#### Quoted passage

Wednesday 29 February 2012

A Bump in the Road

I've been searching for a quote to start this entry. Lots of them came to mind focusing on things like dealing with the unexpected, courage under duress, all that kind of jazz. Ultimately though, it comes down to something simpler, this from Aesop:

Slow and steady wins the race

That is what I have to bear in mind over the coming weeks.

Regular readers will know what my plans were for this year and what events I was training for. It has all been thrown into disarray by a serious bout of illness. I am now (finally!) back resting at home but I will have a long road back to regain my previous levels of fitness. I am not allowed to train at all for at least another two weeks and truthfully, I am okay with that. I have constant fatigue and I know that right now, I'm not capable of any kind of exertion. Getting dressed would be a big ask, actually moving at speed an impossibility! The only tasks I have assigned myself for the immediate future are a) getting as much rest as I can and b) putting back on the weight I've lost while ill. I'm down to 49kg and at 5ft 7, that is not a good look. I need to recharge and rebuild. I'm making no decisions yet about the events I've entered. I'll need to just wait and see how I progress.

I am not very good at being patient with myself but I am lucky enough to have plenty of friends who have no problem telling me when I'm being ridiculous and trying to get ahead of myself. For once in my life, I should probably just sit my ass down and take the telling (and let them make the most of it because it will all come to an abrupt end as soon as I'm better!)

I want to say thank you for the support that I've received. I am not a good patient and truthfully, this whole experience has shaken me quite badly. It's not that I'm exactly embarassed about what's happened but it doesn't sit very comfortably with me. Being weak and having to lean on other people is hard and my instinct is just to keep my head down and hide away so I don't have to deal with it. So thank you to those who were unwilling to put up with my avoidant BS and continued to reach out and support me. It means a lot and I appreciate it very much indeed. But you do know that you will be repaid by my hectoring you into doing horrible challenges as soon as I'm better, right?

########

## [Assigned task]
Copy the part of the blog entry starting at "I've been searching" and ending at "the coming weeks.", changing "coming weeks" to "coming months". The listing that comes next was taken from a different source.

#### Information shown

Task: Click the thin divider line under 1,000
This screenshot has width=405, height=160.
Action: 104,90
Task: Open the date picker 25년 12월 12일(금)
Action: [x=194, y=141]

########

## [Answer to the problem]
I've been searching for a quote to start this entry. Lots of them came to mind focusing on things like dealing with the unexpected, courage under duress, all that kind of jazz. Ultimately though, it comes down to something simpler, this from Aesop:

Slow and steady wins the race

That is what I have to bear in mind over the coming months.